As the Documentation says
It converts an incoming float (+-1) to a
short, scales it (to 32000; slightly below the maximum value),
interpolates it, and then vocodes it.
The resampler is really just used to parameterize the interpolation
above.
So I assume you want to achieve a certain fixed bitrate R,
and though you don't mention it, I assume fa ist the audio
sampling rate.
Now, the question is what the proper interpolation is; well, you
would need to know the bitrate ratio of your vocoder. Haven't read
the "CVSD (raw bits)" encoder's documentation too closely, but if I
remember correctly, CVSD is dead simple: you just convert your
signal values to the difference to the previous sample, and quantize
that to 1bit (which is the sign and nothing more).

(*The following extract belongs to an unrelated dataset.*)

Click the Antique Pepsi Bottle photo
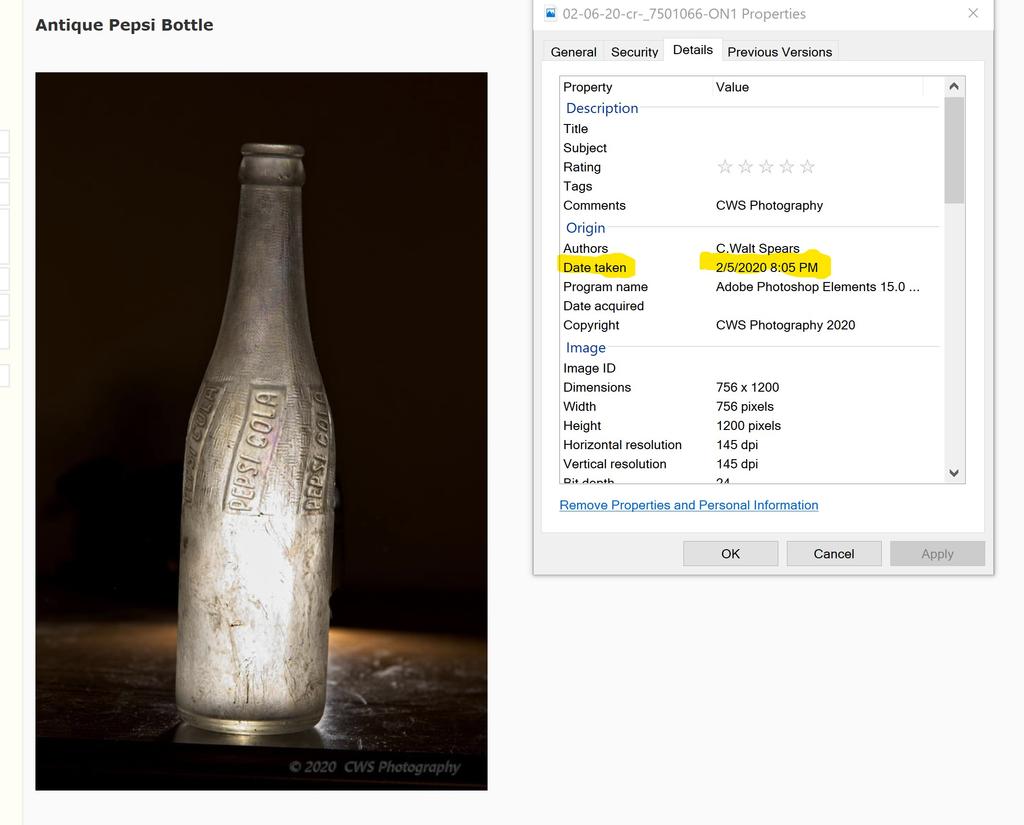The height and width of the screenshot is (825, 1024). tap(261, 431)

Because that obviously strongly distorts that signal a lot, you
first interpolate to a higher rate. Of that higher rate, 8 samples
are converted to 8 bits of sign info, and that is one byte of
output.
So, the higher the interpolation, the more bits you make out of your
input sample. In fact, of the 16 bit input information per input
sample, you make 1bit * interpolation output info. So any
interpolation greater than 16 is senseless; you could as well send
the original signal.
For your target bit rate of 1000 kb/s, and your 44.1kHz input
sampling rate I wouldn't even bother with vocoding:
Let's round this to 1 Mb/s, and divide that by the 44.1kHz input
sampling rate: you have 22.7 bit of channel bit rate to spend per
input sample. Assuming your audio file is 16bit quantized, you can
simply take the input, and still have more than 7 bits per sample to
spend -- for example, on channel coding. If you really had a voice
signal, you could virtually losslessly decimate to 8kHz (or
44.1kHz/5=8.82kHz for the sake of integer decimation). That would
lead to 125 (or 113) bit on the air per input sample. Really, no
need for vocoding; if you still applied an e.g. interpolation=8
vocoder, you'd get that up to 250 bit (226 bit) per input sample.
That's enough for a rate-1/15 channel coder; I don't think this is
what anyone would aim for.
I think you should more carefully sit down and design your system's
requirements; get a proper test signal for a vocoder, and orientate
on existing vocoder parametrizations.